If you had to pick one, what's the doughnut of Dallas? Jenny's Evil Elvis. It's copied everywhere now (which is cool, it's flattering and we got the idea from one of our followers, Jenny, who submitted it on a Facebook contest that we created). Plus, it was one of the top 10 Instagramed photos in Dallas last year or the year before.

Favorite part of the job ... the moment when you say, "Yeah, we did a good thing here." 1. When we get emails, Facebook posts or Tweets thanking us for bringing this to Dallas. In line with that, emails we get from across the country asking us to open a shop in (fill in the blank location). 2. When people bring friends or families in that are visiting town. 3. People that wait for 30 minutes in line and then still smile and are kind when they get to the front.

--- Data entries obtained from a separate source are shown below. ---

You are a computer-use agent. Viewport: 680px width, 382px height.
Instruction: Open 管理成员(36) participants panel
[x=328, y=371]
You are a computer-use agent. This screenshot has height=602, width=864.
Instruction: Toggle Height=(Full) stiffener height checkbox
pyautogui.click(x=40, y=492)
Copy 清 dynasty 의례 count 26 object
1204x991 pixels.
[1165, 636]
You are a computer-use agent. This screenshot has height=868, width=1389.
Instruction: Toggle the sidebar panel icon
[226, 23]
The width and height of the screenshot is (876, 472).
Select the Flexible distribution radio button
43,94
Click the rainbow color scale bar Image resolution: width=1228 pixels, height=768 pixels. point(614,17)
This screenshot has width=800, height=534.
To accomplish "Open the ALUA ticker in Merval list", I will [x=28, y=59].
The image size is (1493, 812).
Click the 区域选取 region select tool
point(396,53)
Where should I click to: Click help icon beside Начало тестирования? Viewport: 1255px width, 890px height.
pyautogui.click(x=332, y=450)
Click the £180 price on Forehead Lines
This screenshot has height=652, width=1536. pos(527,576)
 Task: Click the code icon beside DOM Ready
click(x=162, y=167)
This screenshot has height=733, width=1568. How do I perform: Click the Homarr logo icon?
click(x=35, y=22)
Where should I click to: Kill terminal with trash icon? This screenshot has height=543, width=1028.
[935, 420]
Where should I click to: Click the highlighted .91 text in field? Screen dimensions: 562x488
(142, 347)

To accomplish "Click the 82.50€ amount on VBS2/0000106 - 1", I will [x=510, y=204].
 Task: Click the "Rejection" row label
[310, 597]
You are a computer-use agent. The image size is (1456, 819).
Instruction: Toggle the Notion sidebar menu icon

Do friends drive you crazy with that "time to make the doughnuts" line? Next question.

Do you regularly try other doughnuts for "research"? Of course. I would be stupid not to. I have made trips to Chicago, New Mexico, Oregon, Seattle, Austin, etc. to see what others are doing. I have many more trips lined up. However, I am very conscious to respect what others have done and try to approach it as -- how is their base product and what is their business model. I am not a big fan of just copying everything someone else does. Do not get me wrong, I did not invent the yeast raised donut or the maple bacon donut. That credit goes to The Salvation Army and Voodoo Donuts respectively.

Some ideas you just have to implement, but when 75 percent of your model is based on ideas from other businesses it shows you do not know what you are doing or you're just legally stealing. Example, with this whole cronut craze, you will not see us grasping for that business.

How many doughnuts do you eat a week? Part B: Do you ever get tired of doughnuts? That ties into the previous question. When I travel, probably 1 or 2 a day. At the shop it probably averages about 6 a week because I am always testing our product (in bites, not usually the whole donut).

Part B: No. We have so much variety and they are so good I have yet to get tired of them.